Strictly speaking, I'm a 'naturalist' but not necessarily in the sense they are classifying it.

For instance I believe the universe is indeterminate AND we have free will. But in the sense that if you were to duplicate it to its last nuance, it would run the 'same' for a while, the real and the duplicate. Until random chance diverged. So in that sense, while I hold the universe to be indeterminate, that is a shade of determinism.

And in the sense that electrical and chemical reactions carry or impulse thought, that would make us NOT 'free will' strictly speaking. Rather the product of those reactions that carry or carry out our thoughts. (Something that can be tampered with, even.) But still, free will in the larger sense.

 

rug

(82,333 posts)
11. Of course it is. A distinction is not a contradiction.
Wed May 11, 2016, 12:14 PM
May 2016

I'm sure he answers all your questions in the book.

 

rug

(82,333 posts)
15. Well, it's a much fuller definition than simple nonbelief.
Wed May 11, 2016, 05:32 PM
May 2016

That's the one most commonly used in here. It also excludes atheism as the default position from birth.

edhopper

(33,635 posts)
3. you can be both.
Tue May 10, 2016, 08:22 PM
May 2016

But if you don't believe in any Gods, you're an atheist, even if you don't think about Gods or religion.

 

rug

(82,333 posts)
4. No, I think he got it right:
Tue May 10, 2016, 08:34 PM
May 2016
Atheism is a reaction against theism.

It is indeed a reaction. It can not exist - or make sense - apart from the concept of god(s)

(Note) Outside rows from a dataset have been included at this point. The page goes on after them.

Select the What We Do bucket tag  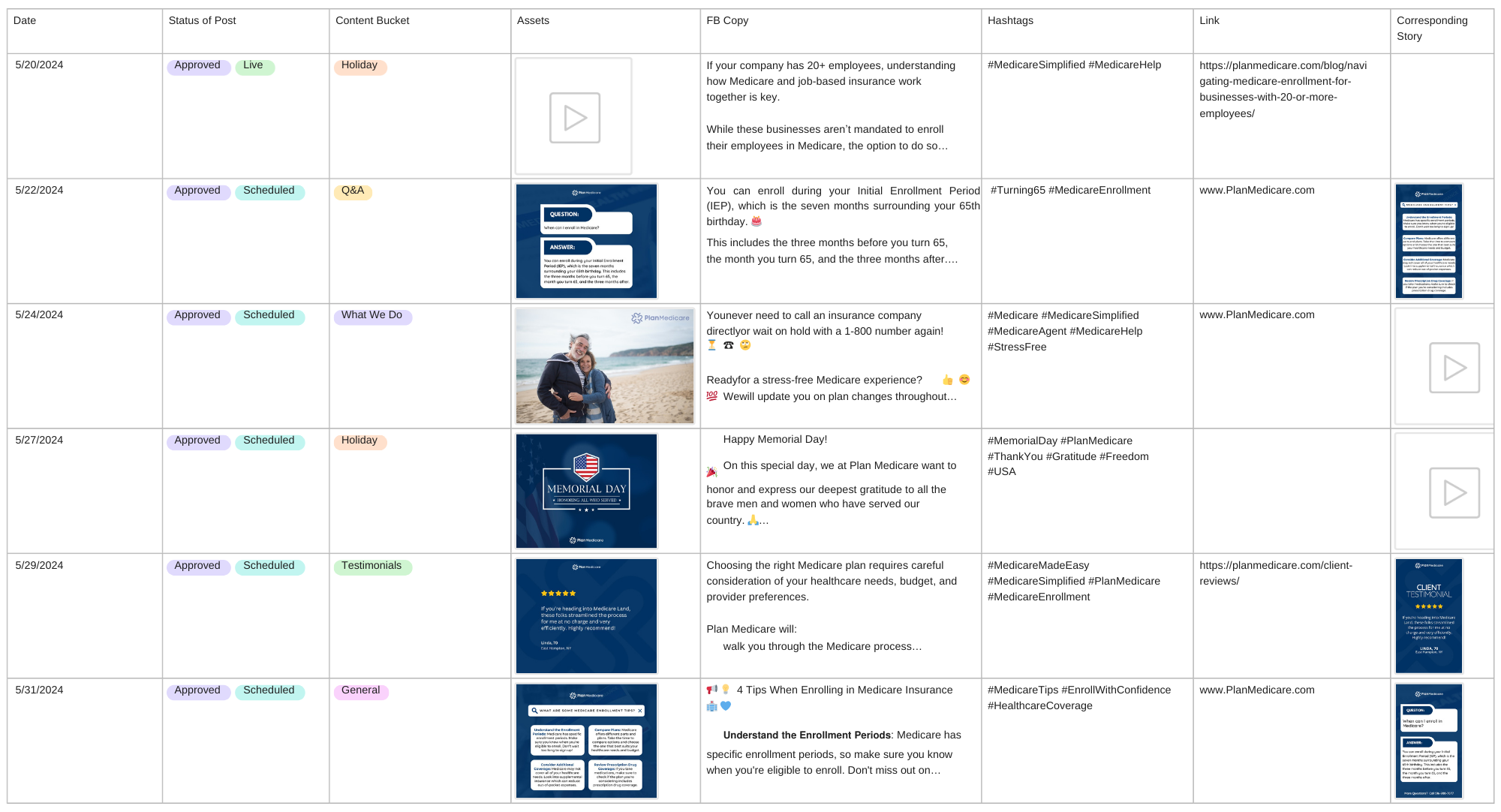coord(372,316)
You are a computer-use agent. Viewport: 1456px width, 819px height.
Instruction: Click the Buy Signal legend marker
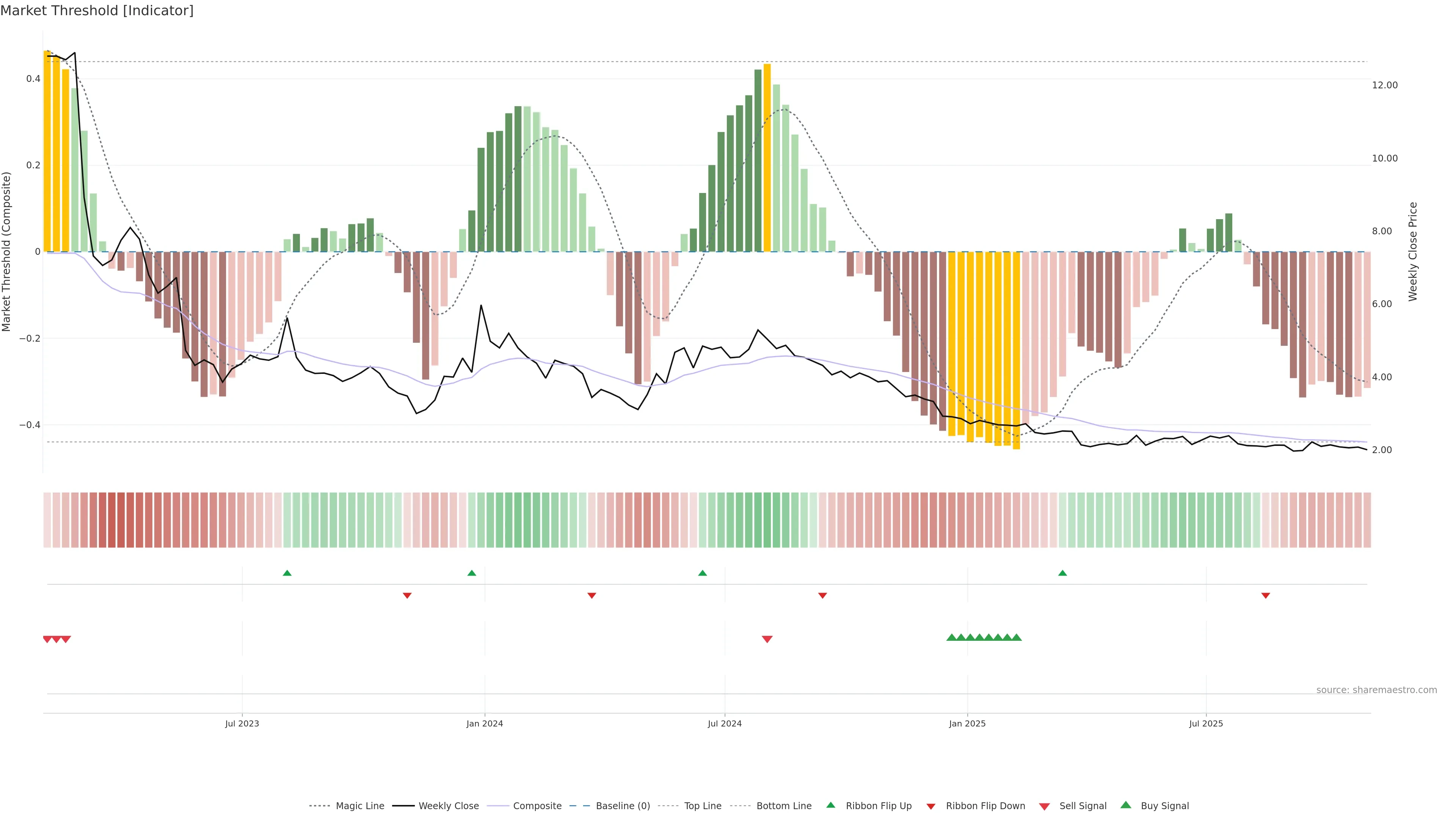(1125, 805)
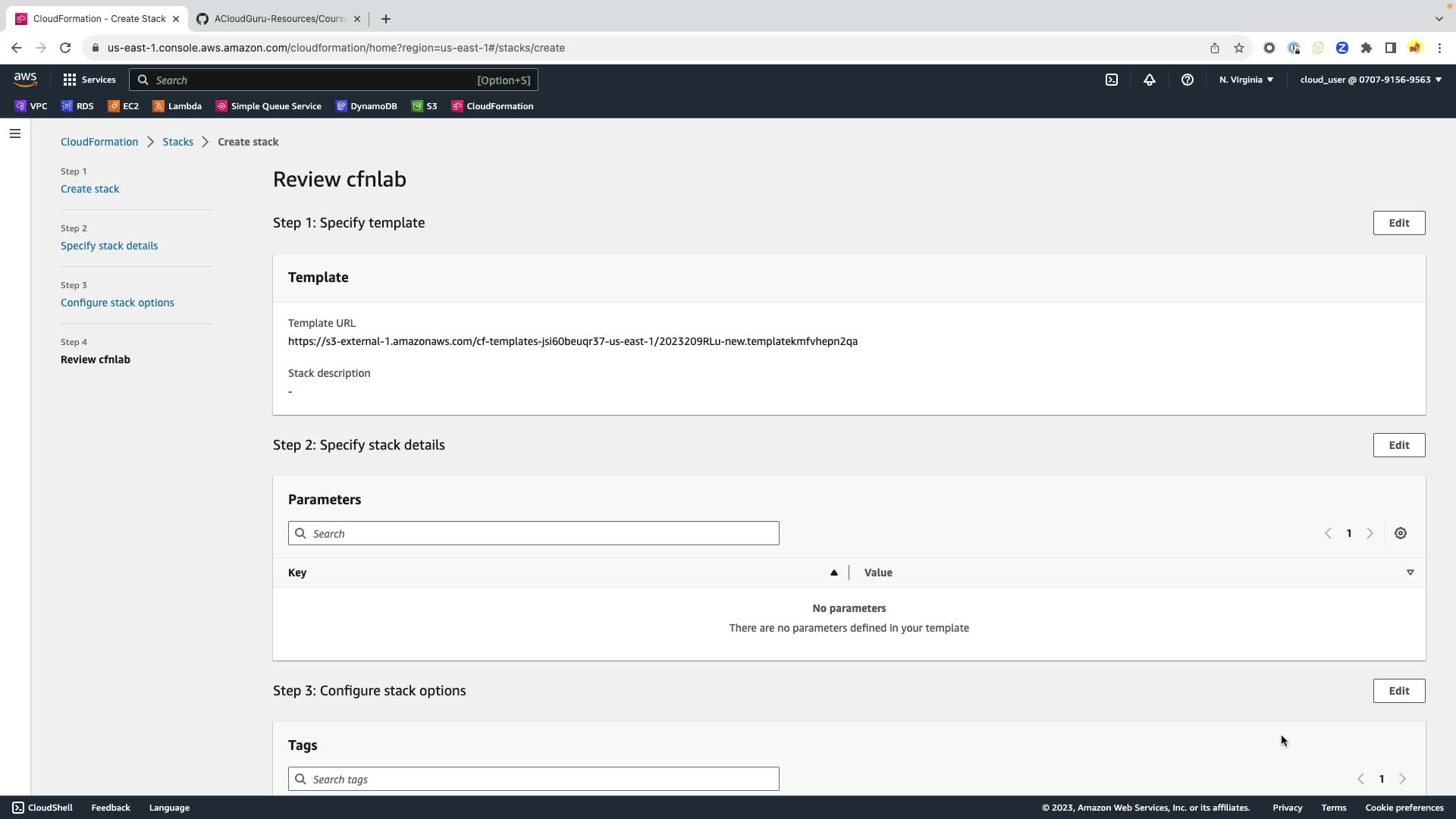Switch to the ACloudGuru-Resources GitHub tab

(278, 19)
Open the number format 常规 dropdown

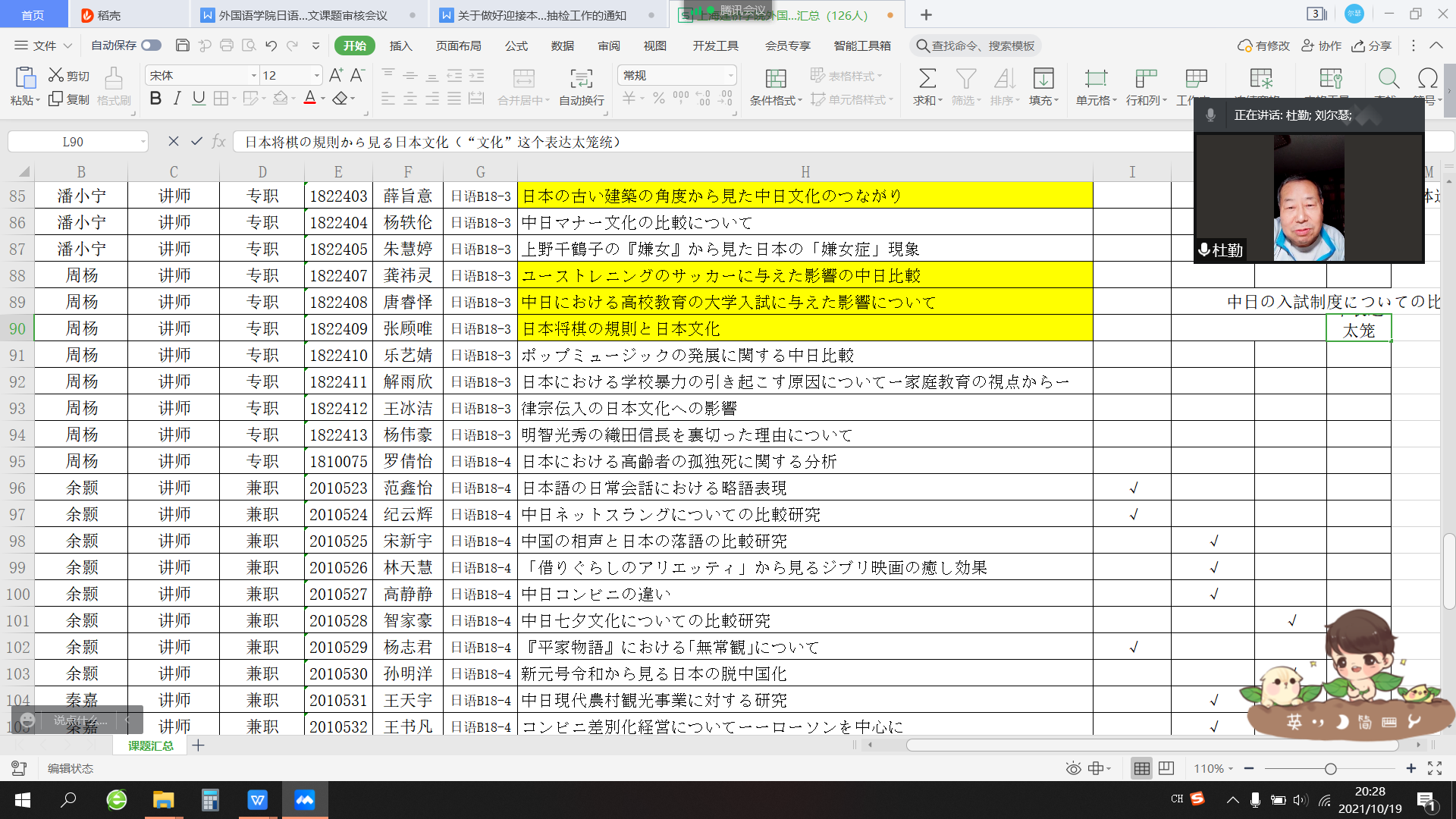click(730, 76)
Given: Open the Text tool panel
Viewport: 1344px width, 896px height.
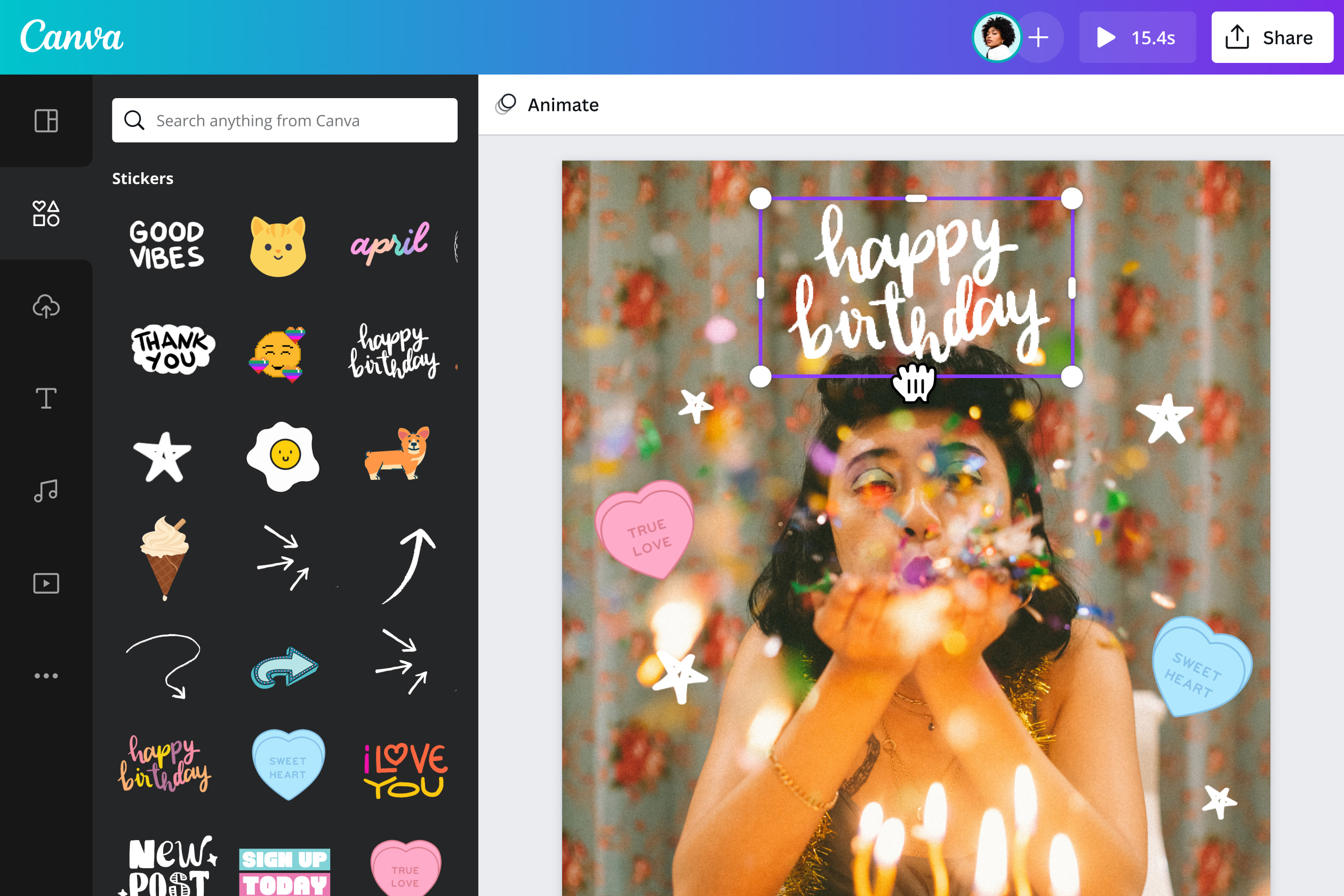Looking at the screenshot, I should click(x=46, y=398).
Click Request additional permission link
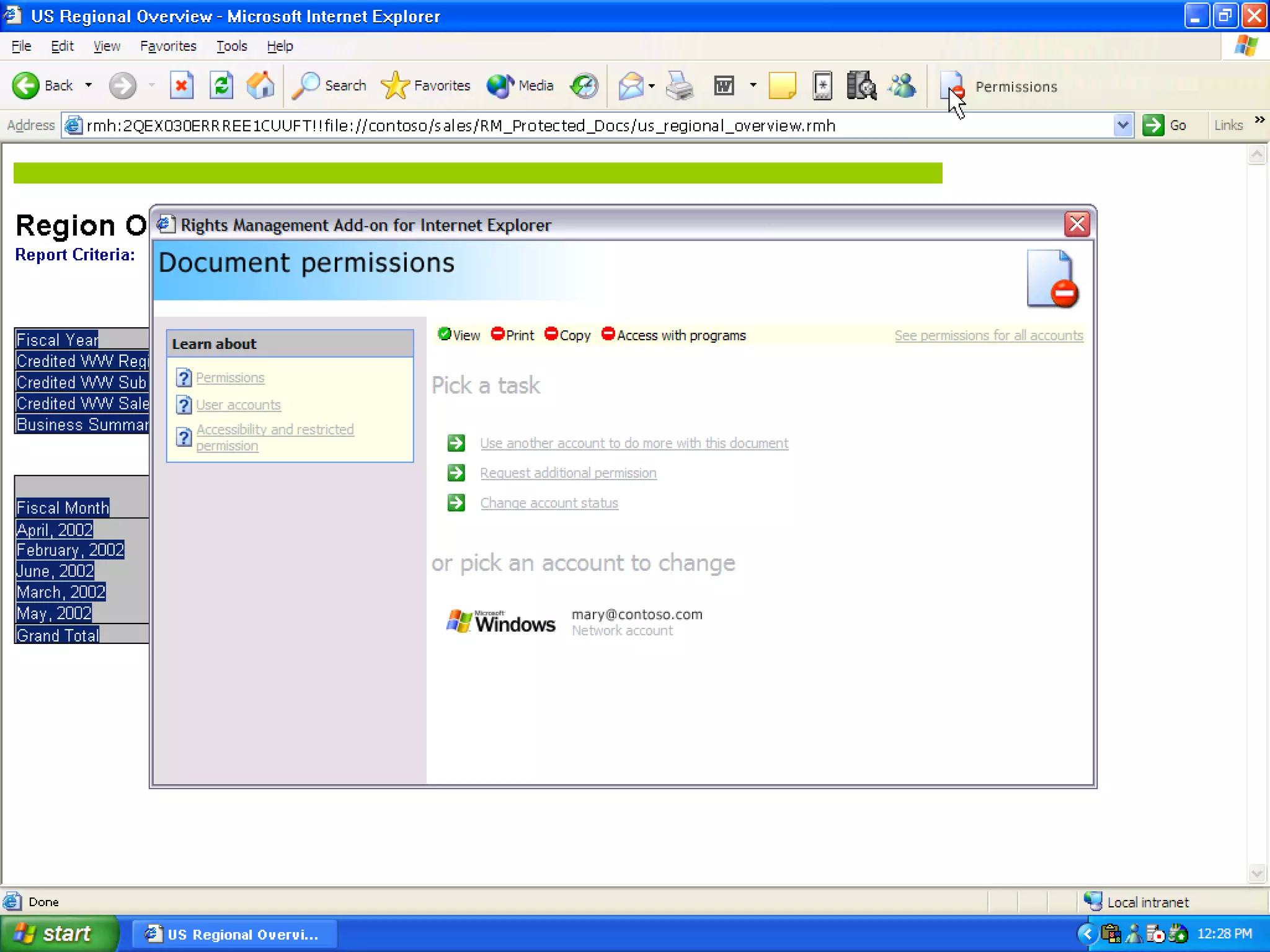 (x=568, y=473)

But I agree one can be both.

Jim__

(14,088 posts)
19. I was wondering what poetic naturalism had to say about poetry.
Thu May 12, 2016, 10:56 AM
May 2016

I found a little bit from Sean Carroll on the question:

...

I like to talk about a particular approach to naturalism, which can be thought of as Poetic. By that I mean to emphasize that, while there is only one world, there are many ways of talking about the world. “Ways of talking” shouldn’t be underestimated; they can otherwise be labeled “theories” or “models” or “vocabularies” or “stories,” and if a particular way of talking turns out to be sufficiently accurate and useful, the elements in its corresponding vocabulary deserve to be called real.

The poet Muriel Rukeyser once wrote, “The universe is made of stories, not atoms.” That is absolutely correct. There is more to the world than what happens; there are the ways we make sense of it by telling its story. The vocabulary we use is not handed to us from outside; it’s ultimately a matter of our choice.

A poetic naturalist will deny that notions like “right and wrong,” “purpose and duty,” or “beauty and ugliness” are part of the fundamental architecture of the world. The world is just the world, unfolding according to the patterns of nature, free of any judgmental attributes. But these moral and ethical and aesthetic vocabularies can be perfectly useful ways of talking about the world. The criteria for choosing the best such ways of talking will necessarily be different that the criteria we use for purely descriptive, scientific vocabularies. There won’t be a single rational way to delineate good from bad, sublime from repulsive. But we can still speak in such terms, and put in the hard work to make our actions live up to our own internal aspirations. We just have to admit that judgments come from within ourselves.

...


He links to some themes related to poetic naturalism; but I can't find any labeled art or culture. It does sound like he has a fairly rich philosophy, but I do think he should directly address art and culture. I haven't gone through all the links or watched all the videos, so it's possible that he has; but, at the least, he doesn't have a separate link concerning these areas.